The Cyprus intercommunal talks resumed as scheduled on June 15, but major difficulties soon arose over the agenda and the U.N. decided to call a recess on June 22 rather than risk a complete breakdown of the negotiations. Over the past month U.N. representatives in Cyprus have held informal consultations with both sides in an effort to break this deadlock, but their efforts have thus far proved unavailing.

The current dispute between the Cypriot parties is on the surface a procedural one—whether the negotiations will commence with point two (definitions) or point five (Varosha) of the Nicosia communique of [Page 239] May 19.2 But this disagreement reflects clear substantive differences as well as a persistent mutual distrust between the parties. The Greek Cypriots want to see Varosha opened to resettlement as quickly as possible both as a test of Turkish good faith and as a means of assuring domestic support for the negotiating track, while the Turkish Cypriots are concerned about yielding Varosha without first having obtained a Greek Cypriot commitment to the fundamentals (as defined by the Turkish Cypriots) of an overall settlement. In recent meetings with U.N. representatives the Greek Cypriots seem to have shown some flexibility, but thus far the Turkish Cypriots have said that they cannot even discuss Varosha unless they have some assurances as to the general shape of an overall settlement.

The reasons for the Turkish Cypriot attitude are unclear. They may simply be stalling, or it may be that they are genuinely concerned that the Greek Cypriots’ intention is simply to take back Varosha and not continue with serious negotiations on the principal constitutional and territorial issues. The U.N. ascribes the Turkish Cypriots’ negativism to the current political situation in Turkey. With a very precarious hold on power and with elections due in October, Prime Minister Ecevit, they maintain, is in no position to pressure the Turkish Cypriots into making concessions.

With these questions in mind we approached the Turkish Government to probe their intentions with respect to Cyprus. High-ranking Foreign Ministry officials with whom we spoke stoutly defended the Turkish Cypriot position, but at the same time assured us that the Turkish side remains interested in a Cyprus settlement and gave indications that they might be prepared to reach a compromise arrangement that would allow talks to proceed on Varosha in exchange for certain Greek Cypriot assurances. Our assessment is that, while the domestic political situation indeed acts as a serious constraint, the Turks’ delaying tactics are primarily prompted by substantive concerns over Greek Cypriot intentions. This gives us some cause to hope that a formula can be devised to resolve the present deadlock. But this will require an intensified effort by the U.N., which plays the key mediatory role.

Indeed, one of the problems we have detected over the past week or so is a waning in the U.N.’s interest in actively pursuing a resolution of the deadlock.

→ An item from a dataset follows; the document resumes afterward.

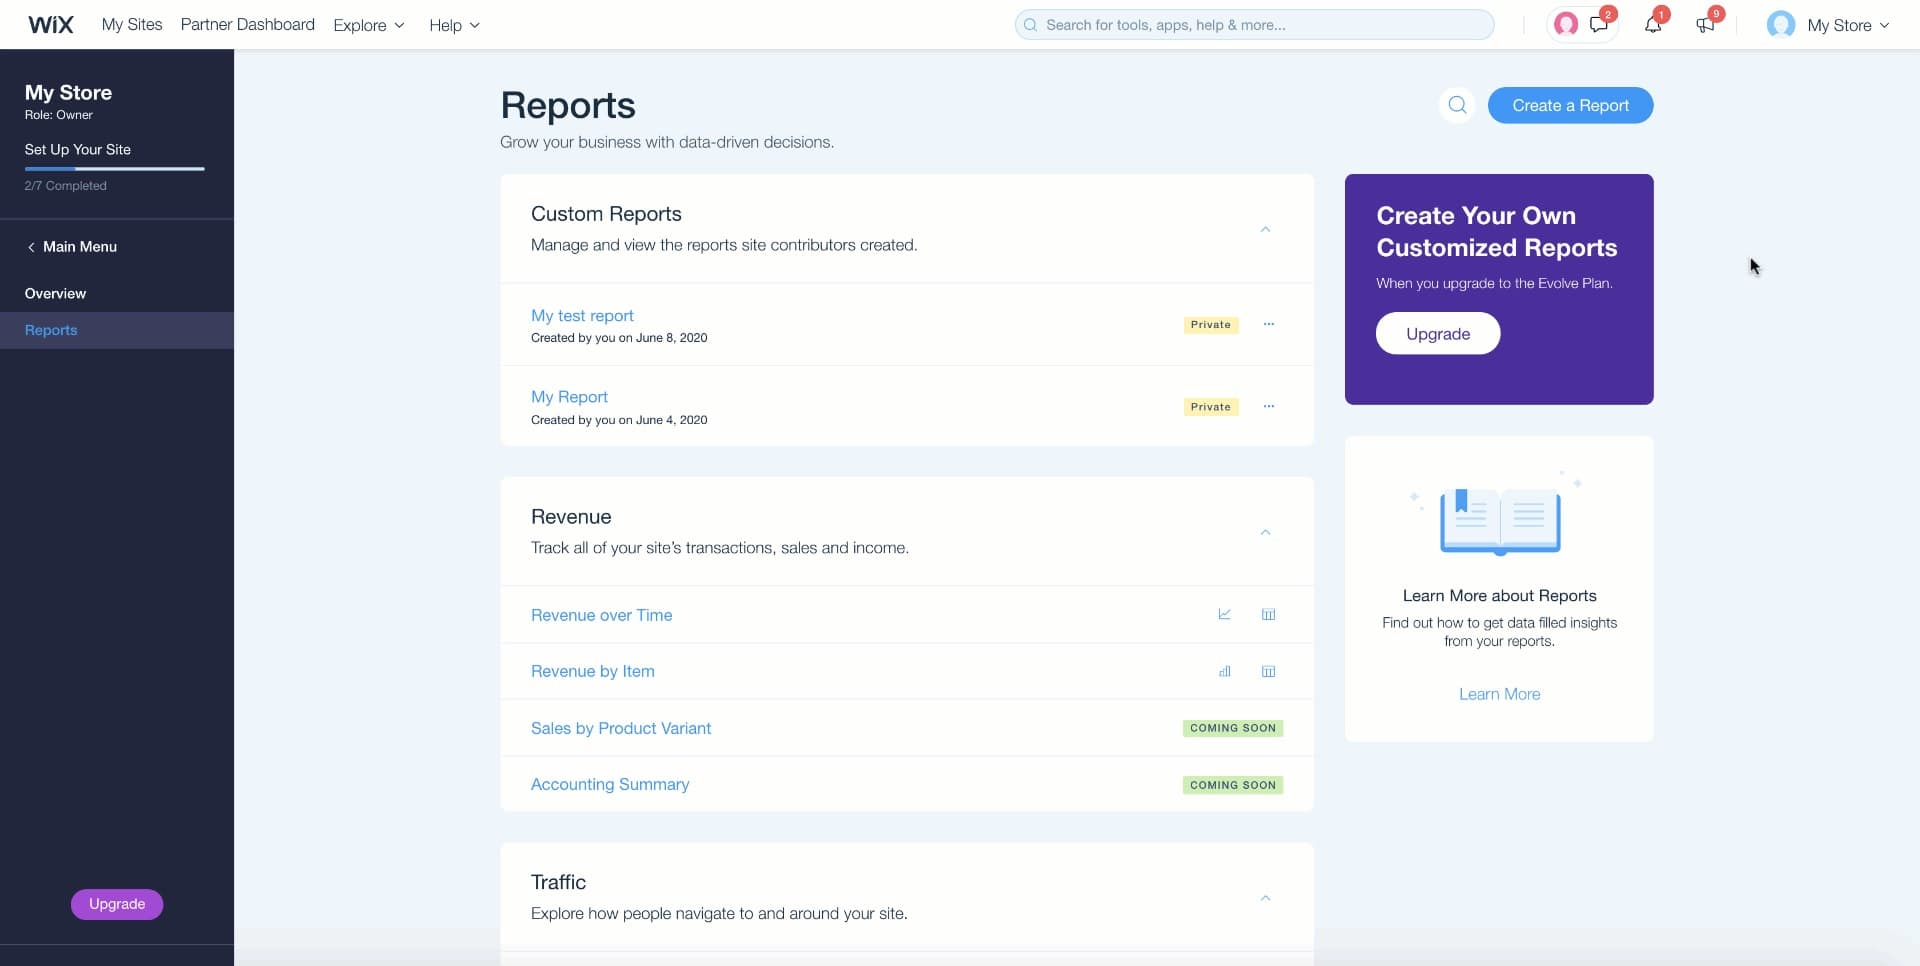Collapse the Revenue section
Screen dimensions: 1920x966
tap(1265, 532)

In an effort to reactivate the U.N. role, I raised the Cyprus question with Kurt Waldheim yesterday and urged him to do [Page 240] what he could to end the negotiating recess as soon as possible.3 He said that the internal Turkish situation probably precluded any progress for the moment, but undertook to instruct his representatives in Nicosia to make a further effort with the Cypriot parties. We are asking our Mission in New York to follow up with the U.N. Secretariat on this and to pass to them certain suggestions for a scenario to overcome the deadlock.

  1. Source: Carter Library, Donated Material, Papers of Walter F. Mondale, Office of the Vice President, Box 205, Memos from the VP to the President, [7/1/1979–9/2/80]. Confidential. Mondale forwarded the memorandum to Carter on July 27 and commented: “Mr. President, attached is a memorandum that Warren Christopher prepared for me on the status of the current Cyprus negotiations. You will notice the last paragraph indicates some sign that the U.N. is weakening in its assertiveness in trying to bring about a solution. I hope that when you meet Waldheim, you will press him for progress in this area.” (Ibid.)
  2. See Document 67.
  3. No substantive record of a meeting between Christopher and Waldheim on July 25 was found. Waldheim met with Carter on July 30 in the Cabinet Room; the portion of the conversation on Cyprus is as follows: “Waldheim acknowledges some slippage since the successful 19 May negotiations. The Turks, according to him, now want to change the terms, have ‘Bizonality’ clarified, and secure better provision for ‘security arrangements.’ The Secretary-General stated his intention to pursue the matter actively through his Special Representative. He commented that Prime Minister Ecevit doesn’t seem to want to get in too deeply prior to October elections in Turkey.” (Carter Library, National Security Affairs, Brzezinski Material, Brzezinski Office File, Country Chron File, Box 51, UN: 1979)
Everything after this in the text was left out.